-------- RECORDS FOR THIS TASK
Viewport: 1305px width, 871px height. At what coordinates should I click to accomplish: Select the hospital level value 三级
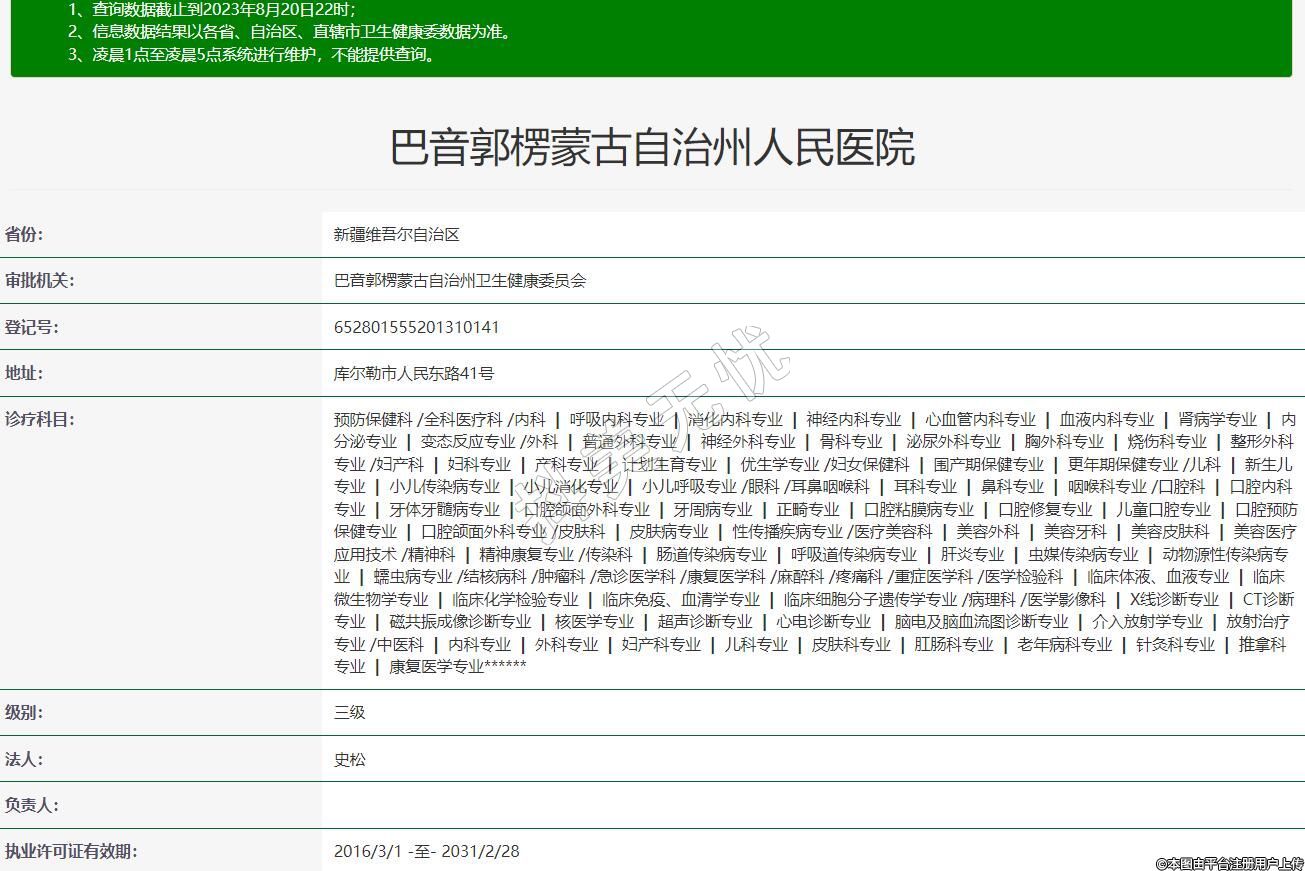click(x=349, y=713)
----------------
-------- RECORDS FOR THIS TASK
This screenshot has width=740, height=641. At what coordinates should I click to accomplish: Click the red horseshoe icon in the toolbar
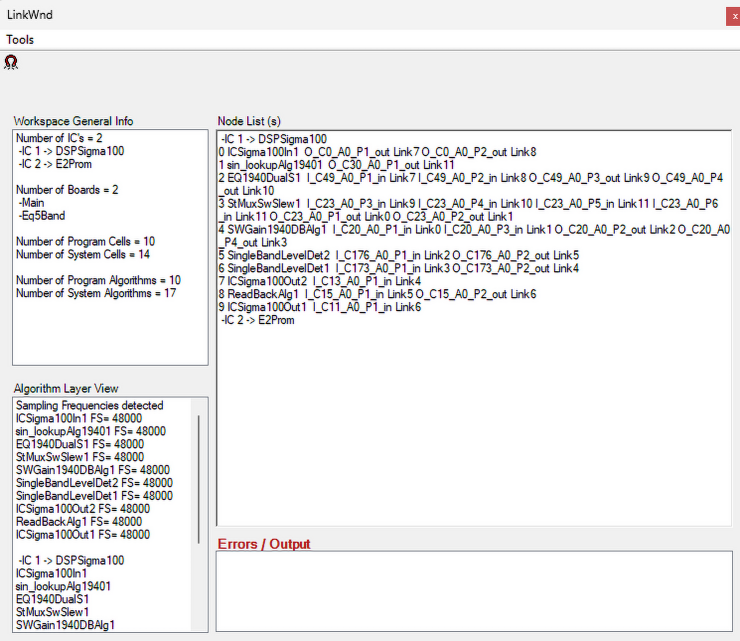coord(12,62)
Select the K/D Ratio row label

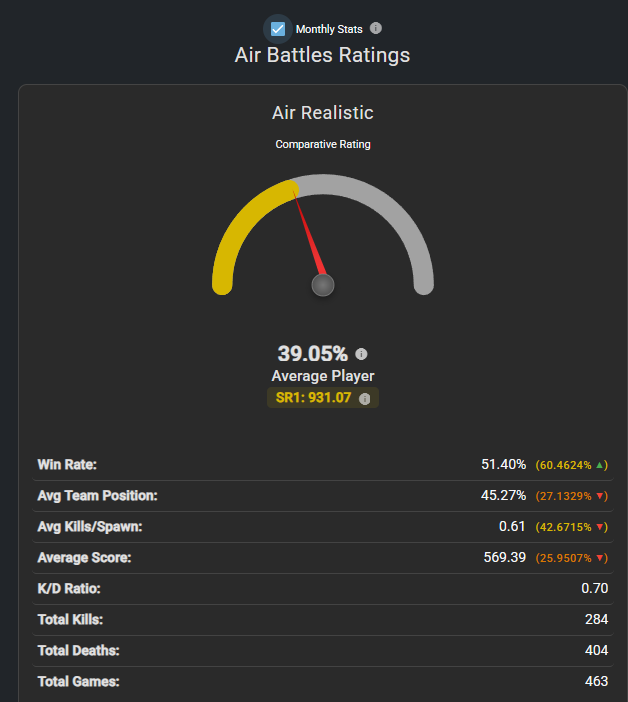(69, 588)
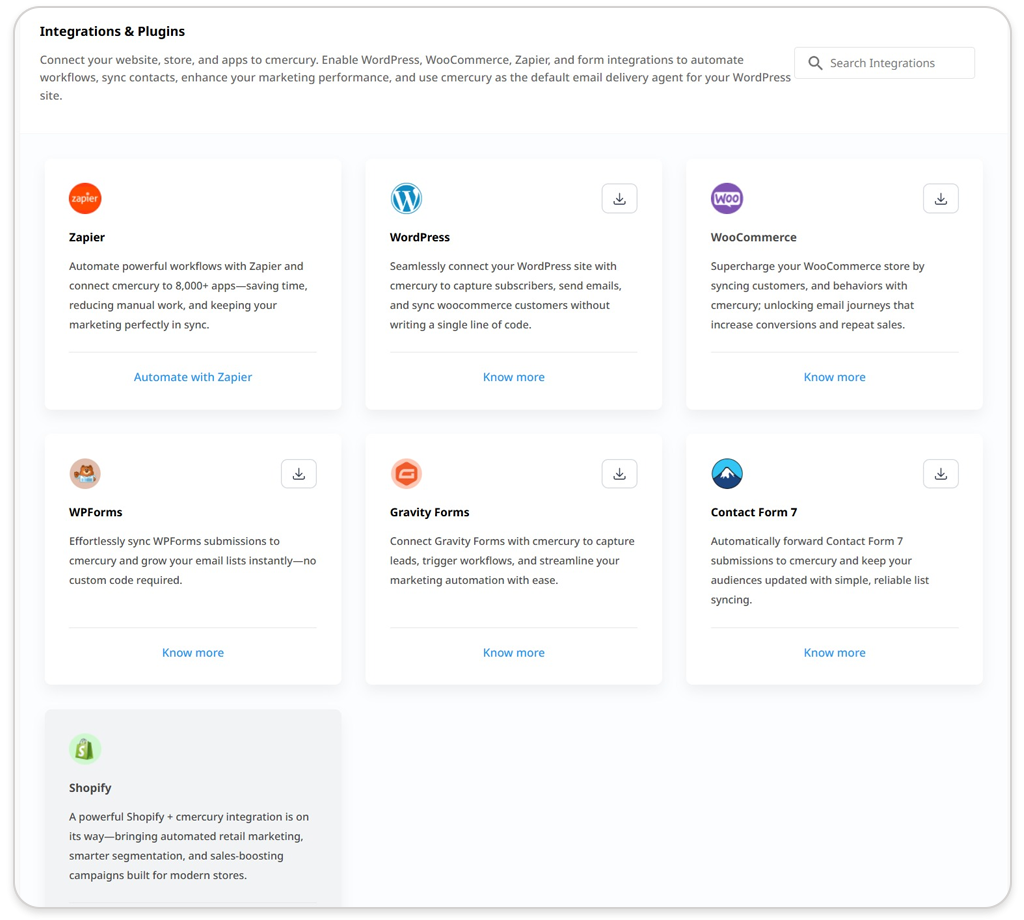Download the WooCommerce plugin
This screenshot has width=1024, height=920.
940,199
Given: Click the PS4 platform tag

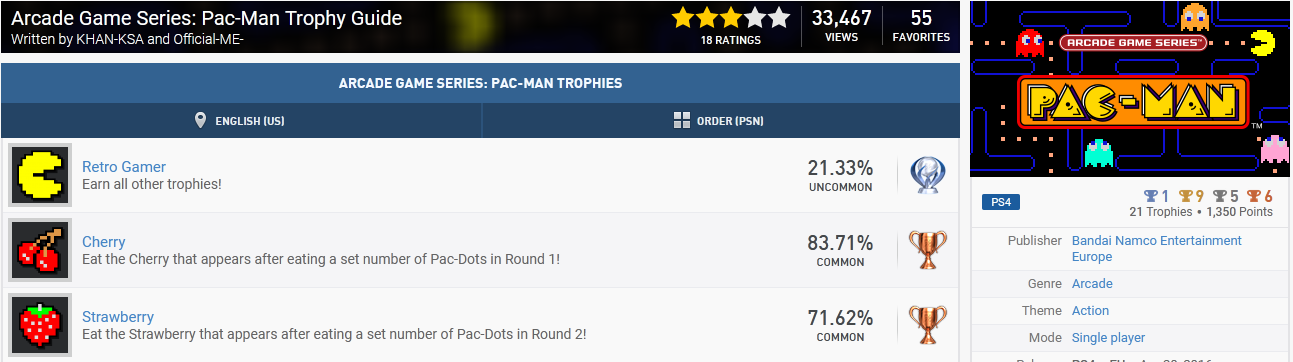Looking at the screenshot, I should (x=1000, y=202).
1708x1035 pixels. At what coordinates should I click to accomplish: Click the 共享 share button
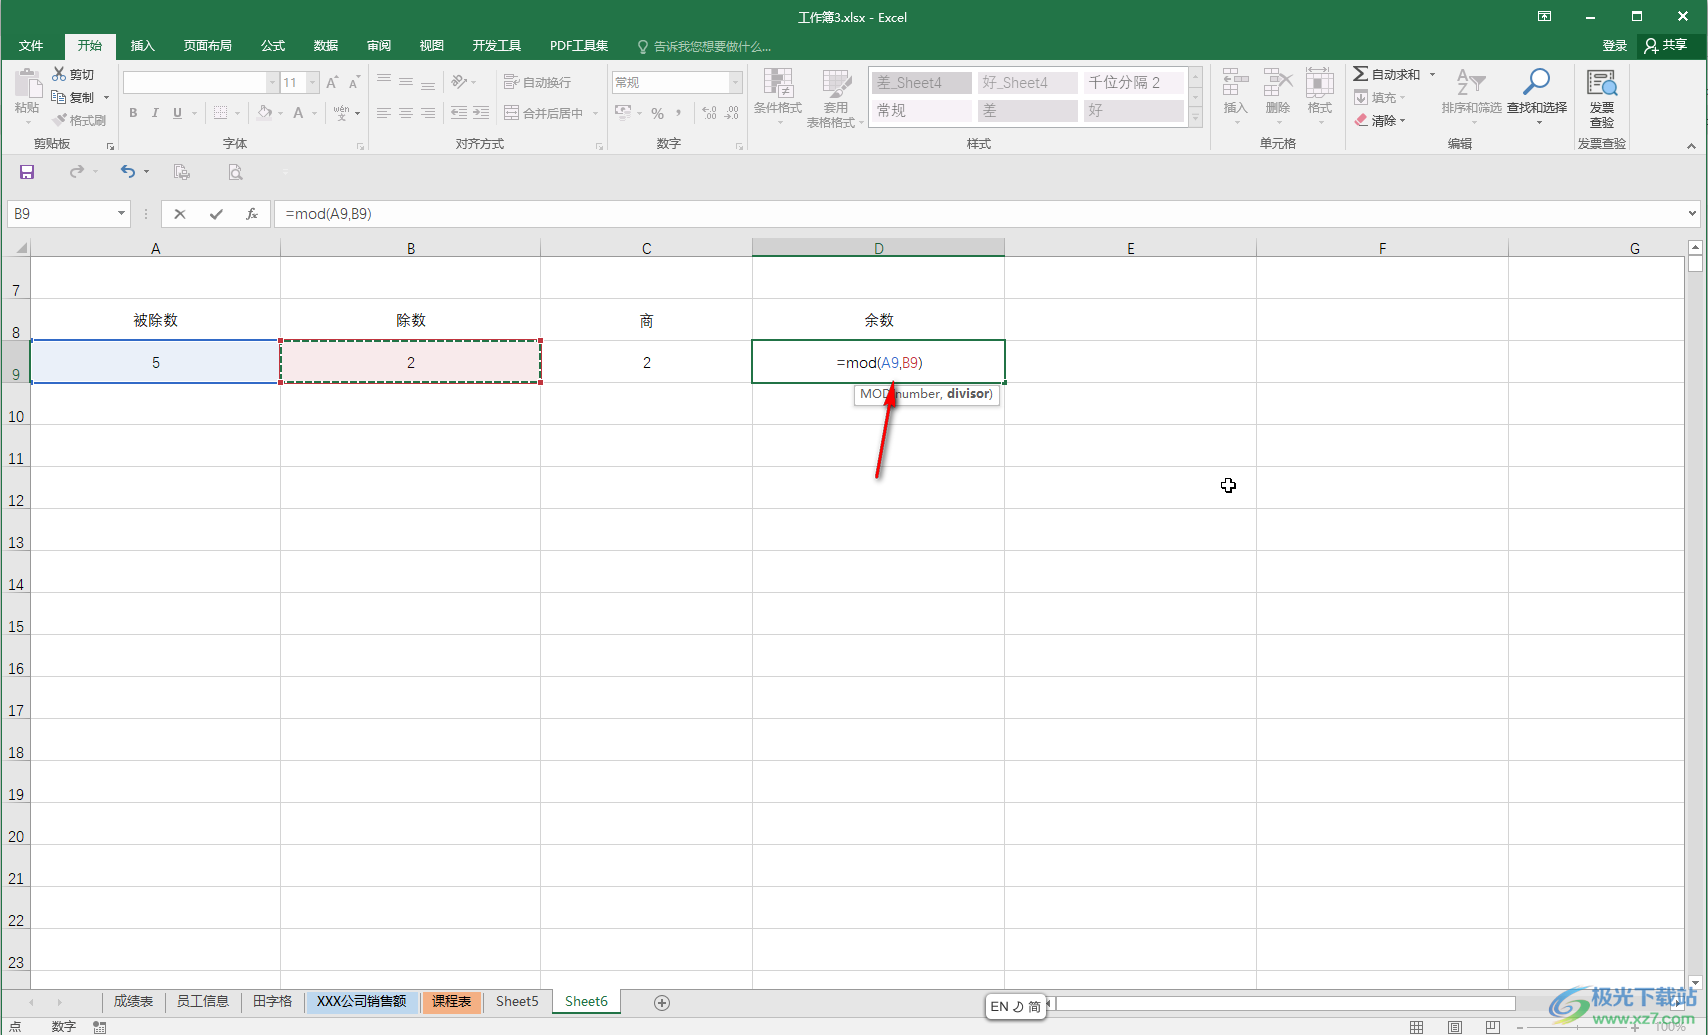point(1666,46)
----------------
-------- RECORDS FOR THIS TASK
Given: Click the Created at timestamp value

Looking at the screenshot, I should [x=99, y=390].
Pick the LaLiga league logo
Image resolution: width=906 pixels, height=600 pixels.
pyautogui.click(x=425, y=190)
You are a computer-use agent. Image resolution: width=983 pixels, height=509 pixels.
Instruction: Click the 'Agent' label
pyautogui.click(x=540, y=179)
----------------
Repeat the entries starting at the line containing "Select the K/D Ratio row label" and ending at the line containing "point(1666,46)", with both of those lines included. Leave the pictures out of your answer.

EXERCISE ANSWER -
Select the K/D Ratio row label

(69, 588)
Download the WooCommerce plugin
This screenshot has width=1024, height=920.
940,199
Given: Click the PS4 platform tag

Looking at the screenshot, I should (x=1000, y=202).
1708x1035 pixels. At what coordinates should I click to accomplish: Click the 共享 share button
point(1666,46)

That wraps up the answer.